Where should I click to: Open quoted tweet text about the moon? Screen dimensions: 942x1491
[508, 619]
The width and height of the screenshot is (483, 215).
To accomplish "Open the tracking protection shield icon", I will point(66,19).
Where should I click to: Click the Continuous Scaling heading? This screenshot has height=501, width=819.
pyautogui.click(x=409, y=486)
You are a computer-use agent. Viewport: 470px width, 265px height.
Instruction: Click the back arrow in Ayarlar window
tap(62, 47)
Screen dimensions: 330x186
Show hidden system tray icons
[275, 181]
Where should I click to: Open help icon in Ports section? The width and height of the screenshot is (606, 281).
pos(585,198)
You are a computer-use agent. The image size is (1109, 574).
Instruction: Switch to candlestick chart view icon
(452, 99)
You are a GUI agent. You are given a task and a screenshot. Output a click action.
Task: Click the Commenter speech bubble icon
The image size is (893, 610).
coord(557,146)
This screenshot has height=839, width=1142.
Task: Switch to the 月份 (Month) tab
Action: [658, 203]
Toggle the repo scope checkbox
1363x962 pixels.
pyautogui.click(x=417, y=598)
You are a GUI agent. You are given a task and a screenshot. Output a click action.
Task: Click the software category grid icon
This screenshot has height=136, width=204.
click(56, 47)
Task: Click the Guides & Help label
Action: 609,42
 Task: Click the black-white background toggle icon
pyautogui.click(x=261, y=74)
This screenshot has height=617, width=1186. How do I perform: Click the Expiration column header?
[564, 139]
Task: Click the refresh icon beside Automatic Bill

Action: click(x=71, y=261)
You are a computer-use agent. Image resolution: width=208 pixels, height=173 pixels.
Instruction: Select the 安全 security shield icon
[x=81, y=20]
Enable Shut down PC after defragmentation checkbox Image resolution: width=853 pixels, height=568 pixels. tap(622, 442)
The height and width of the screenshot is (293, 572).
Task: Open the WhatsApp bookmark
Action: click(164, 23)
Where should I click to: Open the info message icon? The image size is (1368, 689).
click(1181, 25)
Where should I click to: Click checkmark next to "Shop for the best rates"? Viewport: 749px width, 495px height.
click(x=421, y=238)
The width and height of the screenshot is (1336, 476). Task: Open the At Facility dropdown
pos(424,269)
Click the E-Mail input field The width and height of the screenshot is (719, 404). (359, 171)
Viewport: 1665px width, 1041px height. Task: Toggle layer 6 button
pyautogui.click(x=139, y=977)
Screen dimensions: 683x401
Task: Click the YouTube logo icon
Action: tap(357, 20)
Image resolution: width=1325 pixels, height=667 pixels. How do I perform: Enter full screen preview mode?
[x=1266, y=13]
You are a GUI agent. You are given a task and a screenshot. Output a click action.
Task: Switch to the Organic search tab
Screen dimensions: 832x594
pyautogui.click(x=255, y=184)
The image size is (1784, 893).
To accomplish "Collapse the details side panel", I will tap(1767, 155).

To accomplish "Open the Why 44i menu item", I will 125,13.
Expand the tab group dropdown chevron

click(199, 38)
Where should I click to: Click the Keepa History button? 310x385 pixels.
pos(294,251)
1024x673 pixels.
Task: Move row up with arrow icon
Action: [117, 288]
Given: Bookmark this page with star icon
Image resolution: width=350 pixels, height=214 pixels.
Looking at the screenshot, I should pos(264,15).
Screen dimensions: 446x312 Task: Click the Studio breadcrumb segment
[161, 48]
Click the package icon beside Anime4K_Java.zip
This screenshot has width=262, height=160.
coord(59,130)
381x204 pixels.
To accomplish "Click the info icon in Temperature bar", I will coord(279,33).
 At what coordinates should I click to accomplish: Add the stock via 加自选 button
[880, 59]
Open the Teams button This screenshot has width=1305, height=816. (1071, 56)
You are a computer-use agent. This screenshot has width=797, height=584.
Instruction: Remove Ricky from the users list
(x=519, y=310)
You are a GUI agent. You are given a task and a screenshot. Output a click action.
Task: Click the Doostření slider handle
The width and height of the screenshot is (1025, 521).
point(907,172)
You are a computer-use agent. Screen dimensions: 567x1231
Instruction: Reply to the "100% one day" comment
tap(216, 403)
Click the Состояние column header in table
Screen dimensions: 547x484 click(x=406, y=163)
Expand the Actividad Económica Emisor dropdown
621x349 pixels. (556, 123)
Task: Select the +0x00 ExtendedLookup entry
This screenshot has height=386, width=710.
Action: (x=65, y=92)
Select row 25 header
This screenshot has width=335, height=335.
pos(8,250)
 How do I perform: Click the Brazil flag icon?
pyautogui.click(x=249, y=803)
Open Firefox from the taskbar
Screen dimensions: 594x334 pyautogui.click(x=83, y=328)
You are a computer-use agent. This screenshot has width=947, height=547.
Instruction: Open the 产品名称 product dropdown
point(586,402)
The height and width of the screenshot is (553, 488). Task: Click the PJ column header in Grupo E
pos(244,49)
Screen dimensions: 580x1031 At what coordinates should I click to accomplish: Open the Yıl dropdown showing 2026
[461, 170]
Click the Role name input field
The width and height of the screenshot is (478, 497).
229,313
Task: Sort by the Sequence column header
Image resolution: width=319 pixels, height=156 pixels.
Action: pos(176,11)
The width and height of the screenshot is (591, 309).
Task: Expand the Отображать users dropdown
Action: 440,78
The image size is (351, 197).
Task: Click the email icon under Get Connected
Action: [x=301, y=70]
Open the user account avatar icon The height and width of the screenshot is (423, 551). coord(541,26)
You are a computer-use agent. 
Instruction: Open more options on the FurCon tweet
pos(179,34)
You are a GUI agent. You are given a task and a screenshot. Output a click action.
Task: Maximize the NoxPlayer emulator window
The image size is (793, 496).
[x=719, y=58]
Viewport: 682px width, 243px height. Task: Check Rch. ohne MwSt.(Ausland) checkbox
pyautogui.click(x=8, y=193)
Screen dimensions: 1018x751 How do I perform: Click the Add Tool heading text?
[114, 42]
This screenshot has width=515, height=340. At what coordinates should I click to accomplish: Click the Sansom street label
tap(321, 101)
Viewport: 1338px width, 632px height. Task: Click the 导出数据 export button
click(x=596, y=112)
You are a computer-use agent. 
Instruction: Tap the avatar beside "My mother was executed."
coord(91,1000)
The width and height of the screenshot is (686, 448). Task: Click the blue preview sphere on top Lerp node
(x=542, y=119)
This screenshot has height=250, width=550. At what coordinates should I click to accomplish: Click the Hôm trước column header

◆ ◆ ◆ ◆ ◆

## Your instructions
Could you output every line of the records above as a numbered list, leaving out any blank lines?

## Exercise solution
1. Where should I click to: Open quoted tweet text about the moon? Screen dimensions: 942x1491
2. [508, 619]
3. The width and height of the screenshot is (483, 215).
4. To accomplish "Open the tracking protection shield icon", I will point(66,19).
5. Where should I click to: Click the Continuous Scaling heading? This screenshot has height=501, width=819.
6. pyautogui.click(x=409, y=486)
7. You are a computer-use agent. Viewport: 470px width, 265px height.
8. Instruction: Click the back arrow in Ayarlar window
9. tap(62, 47)
10. Screen dimensions: 330x186
11. Show hidden system tray icons
12. [275, 181]
13. Where should I click to: Open help icon in Ports section? The width and height of the screenshot is (606, 281).
14. pos(585,198)
15. You are a computer-use agent. The image size is (1109, 574).
16. Instruction: Switch to candlestick chart view icon
17. (452, 99)
18. You are a GUI agent. You are given a task and a screenshot. Output a click action.
19. Task: Click the Commenter speech bubble icon
20. The image size is (893, 610).
21. coord(557,146)
22. This screenshot has height=839, width=1142.
23. Task: Switch to the 月份 (Month) tab
24. Action: [658, 203]
25. Toggle the repo scope checkbox
26. 1363x962 pixels.
27. pyautogui.click(x=417, y=598)
28. You are a GUI agent. You are given a task and a screenshot. Output a click action.
29. Task: Click the software category grid icon
30. This screenshot has height=136, width=204.
31. click(56, 47)
32. Task: Click the Guides & Help label
33. Action: 609,42
34.  Task: Click the black-white background toggle icon
35. pyautogui.click(x=261, y=74)
36. This screenshot has height=617, width=1186. How do I perform: Click the Expiration column header?
37. [564, 139]
38. Task: Click the refresh icon beside Automatic Bill
39. Action: click(x=71, y=261)
40. You are a computer-use agent. Image resolution: width=208 pixels, height=173 pixels.
41. Instruction: Select the 安全 security shield icon
42. [x=81, y=20]
43. Enable Shut down PC after defragmentation checkbox Image resolution: width=853 pixels, height=568 pixels. tap(622, 442)
44. The height and width of the screenshot is (293, 572).
45. Task: Open the WhatsApp bookmark
46. Action: click(164, 23)
47. Where should I click to: Open the info message icon? The image size is (1368, 689).
48. click(1181, 25)
49. Where should I click to: Click checkmark next to "Shop for the best rates"? Viewport: 749px width, 495px height.
50. click(x=421, y=238)
51. The width and height of the screenshot is (1336, 476). Task: Open the At Facility dropdown
52. pos(424,269)
53. Click the E-Mail input field The width and height of the screenshot is (719, 404). (359, 171)
54. Viewport: 1665px width, 1041px height. Task: Toggle layer 6 button
55. pyautogui.click(x=139, y=977)
56. Screen dimensions: 683x401
57. Task: Click the YouTube logo icon
58. Action: tap(357, 20)
59. Image resolution: width=1325 pixels, height=667 pixels. How do I perform: Enter full screen preview mode?
60. [x=1266, y=13]
61. You are a GUI agent. You are given a task and a screenshot. Output a click action.
62. Task: Switch to the Organic search tab
63. Screen dimensions: 832x594
64. pyautogui.click(x=255, y=184)
65. The image size is (1784, 893).
66. To accomplish "Collapse the details side panel", I will tap(1767, 155).
67. To accomplish "Open the Why 44i menu item", I will 125,13.
68. Expand the tab group dropdown chevron
69. click(199, 38)
70. Where should I click to: Click the Keepa History button? 310x385 pixels.
71. pos(294,251)
72. 1024x673 pixels.
73. Task: Move row up with arrow icon
74. Action: [117, 288]
75. Given: Bookmark this page with star icon
76. Image resolution: width=350 pixels, height=214 pixels.
77. Looking at the screenshot, I should pos(264,15).
78. Screen dimensions: 446x312 Task: Click the Studio breadcrumb segment
79. [161, 48]
80. Click the package icon beside Anime4K_Java.zip
81. This screenshot has width=262, height=160.
82. coord(59,130)
83. 381x204 pixels.
84. To accomplish "Click the info icon in Temperature bar", I will coord(279,33).
85.  At what coordinates should I click to accomplish: Add the stock via 加自选 button
86. [880, 59]
87. Open the Teams button This screenshot has width=1305, height=816. (1071, 56)
88. You are a computer-use agent. This screenshot has width=797, height=584.
89. Instruction: Remove Ricky from the users list
90. (x=519, y=310)
91. You are a GUI agent. You are given a task and a screenshot. Output a click action.
92. Task: Click the Doostření slider handle
93. The width and height of the screenshot is (1025, 521).
94. point(907,172)
95. You are a computer-use agent. Screen dimensions: 567x1231
96. Instruction: Reply to the "100% one day" comment
97. tap(216, 403)
98. Click the Состояние column header in table
99. Screen dimensions: 547x484 click(x=406, y=163)
100. Expand the Actividad Económica Emisor dropdown
101. 621x349 pixels. (556, 123)
102. Task: Select the +0x00 ExtendedLookup entry
103. This screenshot has height=386, width=710.
104. Action: (x=65, y=92)
105. Select row 25 header
106. This screenshot has width=335, height=335.
107. pos(8,250)
108.  How do I perform: Click the Brazil flag icon?
109. pyautogui.click(x=249, y=803)
110. Open Firefox from the taskbar
111. Screen dimensions: 594x334 pyautogui.click(x=83, y=328)
112. You are a computer-use agent. This screenshot has width=947, height=547.
113. Instruction: Open the 产品名称 product dropdown
114. point(586,402)
115. The height and width of the screenshot is (553, 488). Task: Click the PJ column header in Grupo E
116. pos(244,49)
117. Screen dimensions: 580x1031 At what coordinates should I click to accomplish: Open the Yıl dropdown showing 2026
118. [461, 170]
119. Click the Role name input field
120. The width and height of the screenshot is (478, 497).
121. 229,313
122. Task: Sort by the Sequence column header
123. Image resolution: width=319 pixels, height=156 pixels.
124. Action: pos(176,11)
125. The width and height of the screenshot is (591, 309).
126. Task: Expand the Отображать users dropdown
127. Action: 440,78
128. The image size is (351, 197).
129. Task: Click the email icon under Get Connected
130. Action: [x=301, y=70]
131. Open the user account avatar icon The height and width of the screenshot is (423, 551). coord(541,26)
132. You are a computer-use agent. 
133. Instruction: Open more options on the FurCon tweet
134. pos(179,34)
135. You are a GUI agent. You are given a task and a screenshot. Output a click action.
136. Task: Maximize the NoxPlayer emulator window
137. The image size is (793, 496).
138. [x=719, y=58]
139. Viewport: 682px width, 243px height. Task: Check Rch. ohne MwSt.(Ausland) checkbox
140. pyautogui.click(x=8, y=193)
141. Screen dimensions: 1018x751 How do I perform: Click the Add Tool heading text?
142. [114, 42]
143. This screenshot has width=515, height=340. At what coordinates should I click to accomplish: Click the Sansom street label
144. tap(321, 101)
145. Viewport: 1338px width, 632px height. Task: Click the 导出数据 export button
146. click(x=596, y=112)
147. You are a computer-use agent. 
148. Instruction: Tap the avatar beside "My mother was executed."
149. coord(91,1000)
150. The width and height of the screenshot is (686, 448). Task: Click the blue preview sphere on top Lerp node
151. (x=542, y=119)
152. This screenshot has height=250, width=550. At what coordinates should I click to accomplish: Click the Hôm trước column header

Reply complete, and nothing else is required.